Task instructions:
**1.** In the forum post about FOG clients booting into Debug Mode, what operating system runs on the five storage nodes?
**2.** Pick up the forum post about FOG clients booting into Debug Mode after its final line and keep writing.

Excerpt provided:
__________________________________________________

Clients (randomly?) boot to Debug Mode on regular deploy or capture
-
FOG server: Debian 12
FOG storage nodes (x5): Linux Mint 22.1
All on FOG Stable: 1.5.10.1667Issue: Clients, seemingly at random (or I just haven’t pinned down the context) boot into Debug Mode instead of automatically deploying or capturing. In those cases, running fog.download or fog.upload works correctly, step-by-step, but obviously isn’t great for mass deployment.
I’m primarily working on deploying Windows 11 to Dell 3430 series PCs, but the Debug Menu problem also occurs with our older, stable Windows 10 / Dell 7010 images.
What I’ve done to get myself into this:
I inherited a network / system that was running FOG 1.5.9 on Debian 9. I used it as-was for several months until I saw a schedule break that made sense for upgrading.
I made new installs of Debian 12 (on the FOG server) and Linux Mint 22.1 (on the 5 storage nodes) on new(er) PCs. Then I copied the old /opt/fog and /images directories to the new PCs, as well as the existing mariadb database. Finally, I ran the 1.5.10.1667 install script on each, it using the pre-existing .fogsettings.
Coming at this upgrade from my oblique and ignorant angle, I did run into several problems with permissions, etc, but learned a fair bit about FOG in the process of head-banging. But now I’m stuck on this Debug Mode issue. I’m really sorry that I haven’t figured out what makes it (deploy/capture) work automatically (no Debug) sometimes and not others. My best guess so far is it might depend on which storage node gets selected for the task.
I think I’ll power down the 2 storage nodes that I know have been used when Debug Mode engaged and work from there. But I’m hoping someone here will immediately recognize this problem and say, “Hey Dummy, just do [this simple thing] right!”
Thanks in advance.
PS: yes, I know Mint isn’t supported, but other than one package install glitch, I’ve seen no obvious problems.

__________________________________________________

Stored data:
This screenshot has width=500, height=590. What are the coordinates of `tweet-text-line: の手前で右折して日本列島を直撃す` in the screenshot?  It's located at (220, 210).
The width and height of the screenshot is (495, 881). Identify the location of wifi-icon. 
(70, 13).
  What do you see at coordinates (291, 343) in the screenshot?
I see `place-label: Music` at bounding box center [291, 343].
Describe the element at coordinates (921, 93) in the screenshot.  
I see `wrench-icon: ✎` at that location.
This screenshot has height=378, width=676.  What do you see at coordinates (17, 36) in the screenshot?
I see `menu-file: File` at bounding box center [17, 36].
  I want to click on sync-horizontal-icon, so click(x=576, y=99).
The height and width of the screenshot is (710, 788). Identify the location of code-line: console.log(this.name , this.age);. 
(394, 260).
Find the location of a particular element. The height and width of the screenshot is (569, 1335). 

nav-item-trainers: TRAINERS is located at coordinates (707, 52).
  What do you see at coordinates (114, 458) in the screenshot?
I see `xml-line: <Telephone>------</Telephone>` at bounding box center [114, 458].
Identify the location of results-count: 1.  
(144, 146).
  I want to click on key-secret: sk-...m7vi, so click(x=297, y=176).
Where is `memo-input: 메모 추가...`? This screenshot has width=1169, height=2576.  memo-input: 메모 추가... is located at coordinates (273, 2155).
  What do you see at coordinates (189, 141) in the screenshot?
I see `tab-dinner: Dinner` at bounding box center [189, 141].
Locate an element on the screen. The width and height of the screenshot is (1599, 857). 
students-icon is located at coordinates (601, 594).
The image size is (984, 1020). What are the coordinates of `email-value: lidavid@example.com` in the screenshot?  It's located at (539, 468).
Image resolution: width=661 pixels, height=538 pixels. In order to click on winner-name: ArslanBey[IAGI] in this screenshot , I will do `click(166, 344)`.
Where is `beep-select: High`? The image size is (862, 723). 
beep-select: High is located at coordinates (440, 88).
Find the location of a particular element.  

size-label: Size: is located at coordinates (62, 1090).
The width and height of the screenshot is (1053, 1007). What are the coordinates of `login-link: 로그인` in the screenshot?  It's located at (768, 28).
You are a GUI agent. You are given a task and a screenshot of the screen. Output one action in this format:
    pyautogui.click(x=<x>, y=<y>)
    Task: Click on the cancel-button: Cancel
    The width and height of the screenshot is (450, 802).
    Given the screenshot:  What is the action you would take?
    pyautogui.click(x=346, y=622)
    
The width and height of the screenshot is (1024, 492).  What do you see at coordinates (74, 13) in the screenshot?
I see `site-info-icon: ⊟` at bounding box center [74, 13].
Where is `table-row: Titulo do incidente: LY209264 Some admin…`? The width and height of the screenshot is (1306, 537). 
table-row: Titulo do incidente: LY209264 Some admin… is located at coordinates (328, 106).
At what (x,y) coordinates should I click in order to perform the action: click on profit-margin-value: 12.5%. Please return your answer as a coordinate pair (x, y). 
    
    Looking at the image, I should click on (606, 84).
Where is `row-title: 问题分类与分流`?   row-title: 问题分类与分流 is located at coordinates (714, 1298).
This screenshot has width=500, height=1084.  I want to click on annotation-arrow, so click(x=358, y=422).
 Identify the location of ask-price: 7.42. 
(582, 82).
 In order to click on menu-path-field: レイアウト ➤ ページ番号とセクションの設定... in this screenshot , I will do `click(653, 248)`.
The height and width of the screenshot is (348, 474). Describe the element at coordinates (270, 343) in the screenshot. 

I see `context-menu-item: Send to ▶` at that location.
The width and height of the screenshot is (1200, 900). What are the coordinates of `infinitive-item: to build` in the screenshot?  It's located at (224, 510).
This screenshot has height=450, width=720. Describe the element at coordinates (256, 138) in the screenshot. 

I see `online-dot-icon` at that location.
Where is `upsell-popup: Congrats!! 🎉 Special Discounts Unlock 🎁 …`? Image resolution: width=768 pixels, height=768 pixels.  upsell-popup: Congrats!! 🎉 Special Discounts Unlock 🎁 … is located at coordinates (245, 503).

__________________________________________________

Numbered answers:
**1.** Linux Mint 22.1.

**2.**
-
I think I’m onto it. Browsing the table ‘globalSettings’ I found FOG_KERNEL_DEBUG which was empty:
MariaDB [fog]> select * from globalSettings where settingKey = 'FOG_KERNEL_DEBUG'\G *************************** 1. row *************************** settingID: 133 settingKey: FOG_KERNEL_DEBUG settingDesc: This setting allows the user to have the kernel debug flag set. Default is off. settingValue: settingCategory: FOG Boot Settings 1 row in set (0.001 sec)
So I changed its value to 0:
MariaDB [fog]> select * from globalSettings where settingKey = 'FOG_KERNEL_DEBUG'\G *************************** 1. row *************************** settingID: 133 settingKey: FOG_KERNEL_DEBUG settingDesc: This setting allows the user to have the kernel debug flag set. Default is off. settingValue: 0 settingCategory: FOG Boot Settings 1 row in set (0.001 sec)
Then I canceled and restarted my deploy task to client Master-3430 and it went straight into deploying, no debug mode.
Assuming this is my ‘global’ fix (Edit: looks like it is. 2 auto deploys to Master-3430 and 2 to an older BIOS boot client), it leaves some questions. Is “empty” supposed to be a valid value for FOG_KERNEL_DEBUG? If not, did my db miss some upgrade step because I fumbled my way through copying files? How did this problem crop up just in my case / is it likely to happen to other upgraded installations?
I could resurrect my old server and inspect its database if that is helpful to you.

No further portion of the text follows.